When white silver screen icon Kitty Karr Tate dies and bequeaths her multimillion-dollar estate to the three Black St. John sisters, it prompts questions. A celebrity in her own right, Elise St. John would rather focus on sorting out Kitty's affairs than deal with the press. But what she discovers in one of Kitty's journals rocks her world. The truth behind Kitty's ascent to stardom from her beginnings in the Jim Crow South threatens to expose a web of family ties, debts owed, and debatable crimes that could, with one pull, unravel the all-American fabric of the St. John sisters and those closest to them.

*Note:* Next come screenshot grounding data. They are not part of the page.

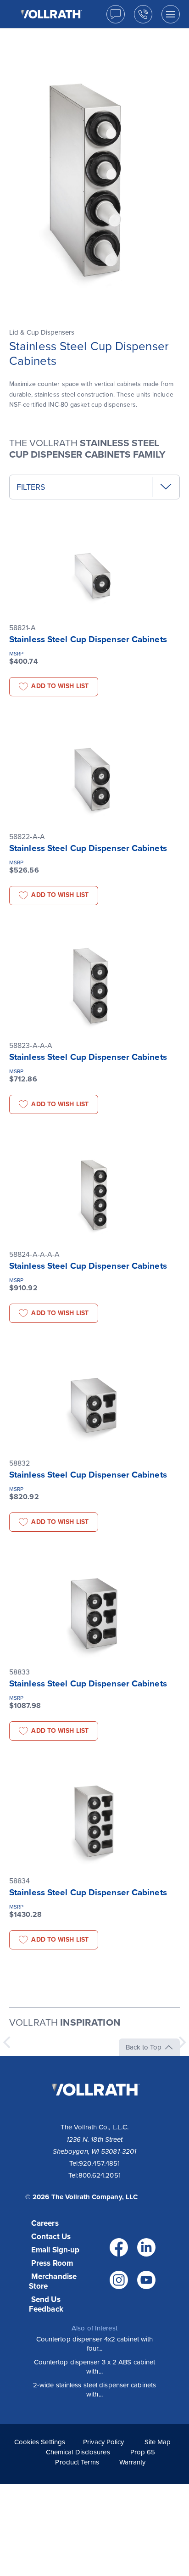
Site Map (158, 2442)
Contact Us (51, 2236)
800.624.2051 (99, 2175)
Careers (45, 2223)
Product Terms (77, 2462)
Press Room (52, 2263)
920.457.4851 (99, 2163)
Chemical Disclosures (78, 2452)
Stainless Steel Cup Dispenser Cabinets (88, 639)
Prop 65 (143, 2452)
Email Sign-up (55, 2250)
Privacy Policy (103, 2442)
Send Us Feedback (46, 2304)
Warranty (132, 2462)
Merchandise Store (53, 2281)
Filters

Paul’s debut is a riveting, often heartbreaking tale that explores race, privilege, and celebrity in America through the eyes of a one-of-a-kind character.
The results of their choices, made in order to succeed and survive in the Hollywood machine, echo for generations throughout Paul’s meandering yet page-turning narrative. Perhaps more poignant are the brave and strategic choices made by prior generations of women determined to secure better lives for their children with no assurances that those choices would be rewarded.
Appealing if overlong ... Though Paul crowds the narrative with far too many underdeveloped characters and makes a few too many implausible plot leaps, she ably describes Kitty’s transformation and unflinchingly details the racism, misogyny, and exploitation Kitty faced as a young woman.